Despite the top 10 supercomputers in the world remaining unchanged from last June, there are some signs that supercomputers overall are getting more energy efficient. The top 10 systems on the new Green500 list average 1530.4 MFLOPS/watt while running Linpack; the 10 ten from last June averaged just 1087.0 MFLOPS/watt. That 50 percent increase in performance/watt is a little bit misleading inasmuch as the top 10 in the list are not representative of average supers.

Here are how the current top green systems stack up as of November:

1. IBM Rochester, Blue Gene/Q (2026.48 MFLOPS/W)

2. IBM Thomas J. Watson Research Center, Blue Gene/Q (2026.48 MFLOPS/W)

3. IBM Rochester, Blue Gene/Q (1996.09 MFLOPS/W)

4. DOE/NNSA/LLNL, Blue Gene/Q (1988.56 MFLOPS/W)

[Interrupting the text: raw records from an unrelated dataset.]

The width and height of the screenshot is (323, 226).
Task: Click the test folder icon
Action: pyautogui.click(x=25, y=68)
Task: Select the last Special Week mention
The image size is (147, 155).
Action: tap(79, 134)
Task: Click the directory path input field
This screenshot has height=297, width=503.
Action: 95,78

5. IBM Thomas J. Watson Research Center NNSA/SC, Blue Gene/Q Prototype (1689.86 MFLOPS/W)

6. Nagasaki University, DEGIMA Cluster (1378.32 MFLOPS/W)

7. Barcelona Supercomputing, Center Bullx B505 (1266.26 MFLOPS/W)

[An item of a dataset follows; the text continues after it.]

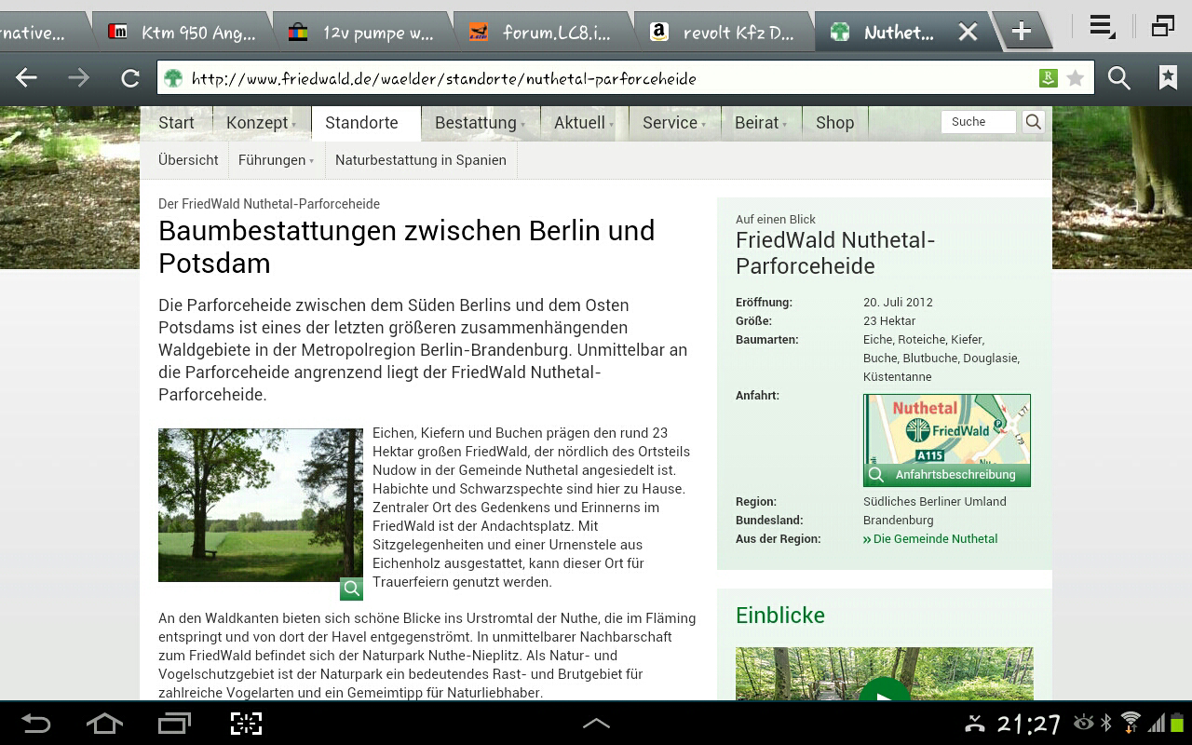Play the Einblicke video thumbnail
The height and width of the screenshot is (745, 1192).
(x=884, y=689)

8. TGCC/GENCI, Curie Hybrid Nodes, Bullx B505 (1010.11 MFLOPS/W)

9. Chinese Academy of Sciences, Mole-8.5 Cluster (963.70 MFLOPS/W)

10. Tokyo Institute of Technology HP ProLiant SL390s G7 (958.35 MFLOPS/W)

As you can see, the top five most energy efficient supers are all Blue Gene/Q systems — some housed at IBM facilities, the others at early deployment sites at DOE labs. Blue Gene/Q was officially launched by IBM during SC11, and large deployments are on tap for Argonne National Lab (Mira, 10 petaflops) and Lawrence Livermore National Lab (Sequoia, 20 petaflops) next year.

The next five systems are all accelerated with GPUs — NVIDIA parts in four of them, with the remaining system using ATI Radeon graphics processors. All the supercomputers accelerated by IBM’s now defunct HPC Cell processor (PowerXCell 8i) are now much further down the list.

It’s notable that the BG/Q systems are about twice as efficient as the GPU-accelerated machines, such the number 10 TSUBAME system at Tokyo Tech. That’s a significant data point, given that GPU supercomputing is being promoted by NVIDIA and others GPU computing enthusiasts as an energy-efficient alternative to CPU-only systems.

Of course, Blue Gene/Q relies on a custom ASIC and interconnect, while the GPUs in these machines are based on commodity graphic processor designs and are tied together by standard InfiniBand. There are no x86-only systems that can compete with GPUs on a FLOPS/watt basis right now, but the Blue Gene/Q design certainly demonstrates what is possible for a purpose-built HPC processor and custom system network.

The other interesting top ten factoid is that all five Blue Gene/Q systems are housed in the US, while the five GPU-powered machines are deployed outside of it. That’s mostly a coincidence, but does point to the slow start of high-end GPU supercomputing in the United States, and the US-centric nature of the early BG/Q deployments. No doubt, these two architectures will show a more international mix in the months and years ahead.